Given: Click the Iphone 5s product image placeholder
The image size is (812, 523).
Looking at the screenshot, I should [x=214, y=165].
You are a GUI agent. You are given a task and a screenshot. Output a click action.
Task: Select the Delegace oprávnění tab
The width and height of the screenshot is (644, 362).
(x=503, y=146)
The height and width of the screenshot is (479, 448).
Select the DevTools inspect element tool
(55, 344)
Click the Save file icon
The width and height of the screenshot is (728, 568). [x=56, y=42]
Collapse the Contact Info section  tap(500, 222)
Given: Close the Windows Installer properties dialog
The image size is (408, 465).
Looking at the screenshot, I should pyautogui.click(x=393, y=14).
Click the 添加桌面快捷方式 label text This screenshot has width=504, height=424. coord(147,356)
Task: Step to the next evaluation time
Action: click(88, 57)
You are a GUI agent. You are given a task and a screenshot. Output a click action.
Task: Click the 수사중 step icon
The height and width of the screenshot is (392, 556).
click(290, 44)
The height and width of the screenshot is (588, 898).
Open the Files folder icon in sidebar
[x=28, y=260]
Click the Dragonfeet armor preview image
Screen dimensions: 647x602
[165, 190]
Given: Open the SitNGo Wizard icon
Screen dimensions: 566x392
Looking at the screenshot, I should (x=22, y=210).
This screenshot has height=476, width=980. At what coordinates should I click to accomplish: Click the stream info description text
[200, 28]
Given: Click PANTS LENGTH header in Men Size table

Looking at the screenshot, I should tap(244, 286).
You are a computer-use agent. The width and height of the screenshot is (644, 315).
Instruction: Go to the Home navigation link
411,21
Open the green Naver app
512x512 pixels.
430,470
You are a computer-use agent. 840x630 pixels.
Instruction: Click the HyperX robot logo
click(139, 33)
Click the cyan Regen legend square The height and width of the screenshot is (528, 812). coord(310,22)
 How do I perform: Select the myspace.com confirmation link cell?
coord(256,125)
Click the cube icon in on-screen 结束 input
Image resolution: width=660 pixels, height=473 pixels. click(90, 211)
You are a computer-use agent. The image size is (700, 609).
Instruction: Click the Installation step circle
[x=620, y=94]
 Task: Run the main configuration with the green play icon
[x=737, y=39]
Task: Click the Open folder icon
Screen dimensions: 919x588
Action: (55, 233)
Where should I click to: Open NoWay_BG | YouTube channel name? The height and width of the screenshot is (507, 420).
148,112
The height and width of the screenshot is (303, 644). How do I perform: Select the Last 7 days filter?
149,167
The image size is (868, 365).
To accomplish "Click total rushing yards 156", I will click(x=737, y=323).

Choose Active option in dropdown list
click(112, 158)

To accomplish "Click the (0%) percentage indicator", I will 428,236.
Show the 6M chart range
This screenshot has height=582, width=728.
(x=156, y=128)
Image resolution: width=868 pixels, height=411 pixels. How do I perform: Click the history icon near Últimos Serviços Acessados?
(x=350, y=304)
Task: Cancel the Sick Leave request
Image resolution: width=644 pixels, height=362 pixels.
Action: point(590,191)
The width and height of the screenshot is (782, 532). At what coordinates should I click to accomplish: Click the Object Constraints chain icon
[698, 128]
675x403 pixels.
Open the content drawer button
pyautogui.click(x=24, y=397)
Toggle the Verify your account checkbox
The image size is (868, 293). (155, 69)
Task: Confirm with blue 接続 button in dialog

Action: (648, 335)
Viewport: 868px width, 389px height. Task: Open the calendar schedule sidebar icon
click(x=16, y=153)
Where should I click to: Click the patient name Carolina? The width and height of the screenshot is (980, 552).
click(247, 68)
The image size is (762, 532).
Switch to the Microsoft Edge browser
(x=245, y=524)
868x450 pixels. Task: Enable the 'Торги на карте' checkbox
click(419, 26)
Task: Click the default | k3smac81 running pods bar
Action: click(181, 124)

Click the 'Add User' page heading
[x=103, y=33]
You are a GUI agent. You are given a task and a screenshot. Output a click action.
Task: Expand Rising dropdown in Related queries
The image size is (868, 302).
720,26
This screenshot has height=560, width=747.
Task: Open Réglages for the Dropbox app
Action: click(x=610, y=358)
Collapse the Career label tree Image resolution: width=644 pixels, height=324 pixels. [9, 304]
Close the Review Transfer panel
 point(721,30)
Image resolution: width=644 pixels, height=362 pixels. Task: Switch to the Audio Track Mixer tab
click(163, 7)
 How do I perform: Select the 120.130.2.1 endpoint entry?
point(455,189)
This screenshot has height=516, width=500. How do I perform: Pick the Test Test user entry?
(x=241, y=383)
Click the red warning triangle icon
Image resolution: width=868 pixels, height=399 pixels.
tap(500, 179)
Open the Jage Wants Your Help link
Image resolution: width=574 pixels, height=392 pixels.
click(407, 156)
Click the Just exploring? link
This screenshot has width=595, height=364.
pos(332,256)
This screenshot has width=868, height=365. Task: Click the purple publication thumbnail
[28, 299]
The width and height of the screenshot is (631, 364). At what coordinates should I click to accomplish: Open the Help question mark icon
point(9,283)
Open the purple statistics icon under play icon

● ● ●

Only the lines from the beginning of the entries through the line bearing "Task: Select the Delegace oprávnění tab" should be returned, each exactly as written.

Given: Click the Iphone 5s product image placeholder
The image size is (812, 523).
Looking at the screenshot, I should [x=214, y=165].
You are a GUI agent. You are given a task and a screenshot. Output a click action.
Task: Select the Delegace oprávnění tab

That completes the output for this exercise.